Data supplied section start
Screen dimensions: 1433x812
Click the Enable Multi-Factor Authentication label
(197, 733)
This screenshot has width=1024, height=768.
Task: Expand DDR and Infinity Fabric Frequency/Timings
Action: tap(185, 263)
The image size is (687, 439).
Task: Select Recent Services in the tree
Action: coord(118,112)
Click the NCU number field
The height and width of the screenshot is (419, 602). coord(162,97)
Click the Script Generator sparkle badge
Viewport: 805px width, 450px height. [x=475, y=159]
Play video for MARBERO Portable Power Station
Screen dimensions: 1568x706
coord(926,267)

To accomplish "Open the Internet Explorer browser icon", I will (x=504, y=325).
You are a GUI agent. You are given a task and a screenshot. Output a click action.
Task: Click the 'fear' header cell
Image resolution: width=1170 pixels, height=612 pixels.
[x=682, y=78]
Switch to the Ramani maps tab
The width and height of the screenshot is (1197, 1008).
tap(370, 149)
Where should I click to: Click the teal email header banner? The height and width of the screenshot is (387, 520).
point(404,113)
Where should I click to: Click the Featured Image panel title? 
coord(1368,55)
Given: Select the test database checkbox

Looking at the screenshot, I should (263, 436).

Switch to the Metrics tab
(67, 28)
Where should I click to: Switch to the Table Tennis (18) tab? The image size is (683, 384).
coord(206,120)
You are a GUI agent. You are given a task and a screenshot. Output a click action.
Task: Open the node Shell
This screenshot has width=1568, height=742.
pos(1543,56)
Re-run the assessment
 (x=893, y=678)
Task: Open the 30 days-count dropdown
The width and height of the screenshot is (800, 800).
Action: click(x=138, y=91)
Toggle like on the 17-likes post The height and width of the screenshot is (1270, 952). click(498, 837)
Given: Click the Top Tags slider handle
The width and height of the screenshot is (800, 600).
Data supplied section end
Exercise objective: Work through the records line by line and tally those holding "Open". Reply with the number alone.

Problem solution: 3